Print every one of the items below again, word for word and line by line.

### Raw data:
:::
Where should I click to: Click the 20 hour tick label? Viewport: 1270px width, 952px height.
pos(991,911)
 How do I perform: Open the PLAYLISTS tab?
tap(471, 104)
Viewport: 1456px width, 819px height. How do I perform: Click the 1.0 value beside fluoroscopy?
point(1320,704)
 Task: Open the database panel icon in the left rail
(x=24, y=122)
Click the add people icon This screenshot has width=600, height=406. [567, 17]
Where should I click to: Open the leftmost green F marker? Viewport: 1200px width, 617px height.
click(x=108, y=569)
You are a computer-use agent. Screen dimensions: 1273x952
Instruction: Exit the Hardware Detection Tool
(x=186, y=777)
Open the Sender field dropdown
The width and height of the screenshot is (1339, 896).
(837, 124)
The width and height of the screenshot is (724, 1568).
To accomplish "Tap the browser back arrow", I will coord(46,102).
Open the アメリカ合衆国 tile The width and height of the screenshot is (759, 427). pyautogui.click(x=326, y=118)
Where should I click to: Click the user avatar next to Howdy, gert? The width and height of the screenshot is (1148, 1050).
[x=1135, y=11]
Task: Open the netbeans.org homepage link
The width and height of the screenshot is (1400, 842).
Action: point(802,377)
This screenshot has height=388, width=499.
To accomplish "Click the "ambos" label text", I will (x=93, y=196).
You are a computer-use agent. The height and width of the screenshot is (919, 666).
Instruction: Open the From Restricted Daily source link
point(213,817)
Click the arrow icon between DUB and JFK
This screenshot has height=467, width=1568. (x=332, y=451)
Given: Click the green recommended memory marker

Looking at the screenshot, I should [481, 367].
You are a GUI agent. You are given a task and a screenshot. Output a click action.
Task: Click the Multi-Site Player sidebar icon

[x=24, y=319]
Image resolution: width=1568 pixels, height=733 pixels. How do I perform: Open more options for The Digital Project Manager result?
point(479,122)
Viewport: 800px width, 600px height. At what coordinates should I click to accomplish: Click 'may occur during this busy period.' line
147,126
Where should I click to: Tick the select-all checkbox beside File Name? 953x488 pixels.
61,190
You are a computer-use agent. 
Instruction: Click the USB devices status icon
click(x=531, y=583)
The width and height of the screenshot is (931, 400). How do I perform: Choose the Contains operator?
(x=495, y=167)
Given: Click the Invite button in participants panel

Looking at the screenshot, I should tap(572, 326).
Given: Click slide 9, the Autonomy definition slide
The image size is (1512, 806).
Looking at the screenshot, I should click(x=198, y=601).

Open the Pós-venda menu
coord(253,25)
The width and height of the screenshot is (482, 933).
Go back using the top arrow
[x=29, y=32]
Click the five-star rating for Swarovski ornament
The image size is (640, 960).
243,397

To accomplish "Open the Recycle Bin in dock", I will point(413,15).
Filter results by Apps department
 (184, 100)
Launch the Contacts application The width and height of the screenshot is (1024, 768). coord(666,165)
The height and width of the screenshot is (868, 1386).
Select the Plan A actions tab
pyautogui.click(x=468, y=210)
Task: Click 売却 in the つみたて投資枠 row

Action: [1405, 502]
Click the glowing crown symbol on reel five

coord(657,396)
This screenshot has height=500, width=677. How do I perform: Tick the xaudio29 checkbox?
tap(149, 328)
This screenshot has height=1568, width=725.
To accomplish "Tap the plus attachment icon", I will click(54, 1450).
:::
### Completed exercise:
Where should I click to: Click the 20 hour tick label? Viewport: 1270px width, 952px height.
pos(991,911)
 How do I perform: Open the PLAYLISTS tab?
tap(471, 104)
Viewport: 1456px width, 819px height. How do I perform: Click the 1.0 value beside fluoroscopy?
point(1320,704)
 Task: Open the database panel icon in the left rail
(x=24, y=122)
Click the add people icon This screenshot has width=600, height=406. [567, 17]
Where should I click to: Open the leftmost green F marker? Viewport: 1200px width, 617px height.
click(x=108, y=569)
You are a computer-use agent. Screen dimensions: 1273x952
Instruction: Exit the Hardware Detection Tool
(x=186, y=777)
Open the Sender field dropdown
The width and height of the screenshot is (1339, 896).
(837, 124)
The width and height of the screenshot is (724, 1568).
To accomplish "Tap the browser back arrow", I will coord(46,102).
Open the アメリカ合衆国 tile The width and height of the screenshot is (759, 427). pyautogui.click(x=326, y=118)
Where should I click to: Click the user avatar next to Howdy, gert? The width and height of the screenshot is (1148, 1050).
[x=1135, y=11]
Task: Open the netbeans.org homepage link
The width and height of the screenshot is (1400, 842).
Action: point(802,377)
This screenshot has height=388, width=499.
To accomplish "Click the "ambos" label text", I will (x=93, y=196).
You are a computer-use agent. The height and width of the screenshot is (919, 666).
Instruction: Open the From Restricted Daily source link
point(213,817)
Click the arrow icon between DUB and JFK
This screenshot has height=467, width=1568. (x=332, y=451)
Given: Click the green recommended memory marker

Looking at the screenshot, I should [481, 367].
You are a GUI agent. You are given a task and a screenshot. Output a click action.
Task: Click the Multi-Site Player sidebar icon

[x=24, y=319]
Image resolution: width=1568 pixels, height=733 pixels. How do I perform: Open more options for The Digital Project Manager result?
point(479,122)
Viewport: 800px width, 600px height. At what coordinates should I click to accomplish: Click 'may occur during this busy period.' line
147,126
Where should I click to: Tick the select-all checkbox beside File Name? 953x488 pixels.
61,190
You are a computer-use agent. 
Instruction: Click the USB devices status icon
click(x=531, y=583)
The width and height of the screenshot is (931, 400). How do I perform: Choose the Contains operator?
(x=495, y=167)
Given: Click the Invite button in participants panel

Looking at the screenshot, I should tap(572, 326).
Given: Click slide 9, the Autonomy definition slide
The image size is (1512, 806).
Looking at the screenshot, I should click(x=198, y=601).

Open the Pós-venda menu
coord(253,25)
The width and height of the screenshot is (482, 933).
Go back using the top arrow
[x=29, y=32]
Click the five-star rating for Swarovski ornament
The image size is (640, 960).
243,397

To accomplish "Open the Recycle Bin in dock", I will point(413,15).
Filter results by Apps department
 (184, 100)
Launch the Contacts application The width and height of the screenshot is (1024, 768). coord(666,165)
The height and width of the screenshot is (868, 1386).
Select the Plan A actions tab
pyautogui.click(x=468, y=210)
Task: Click 売却 in the つみたて投資枠 row

Action: [1405, 502]
Click the glowing crown symbol on reel five

coord(657,396)
This screenshot has height=500, width=677. How do I perform: Tick the xaudio29 checkbox?
tap(149, 328)
This screenshot has height=1568, width=725.
To accomplish "Tap the plus attachment icon", I will click(54, 1450).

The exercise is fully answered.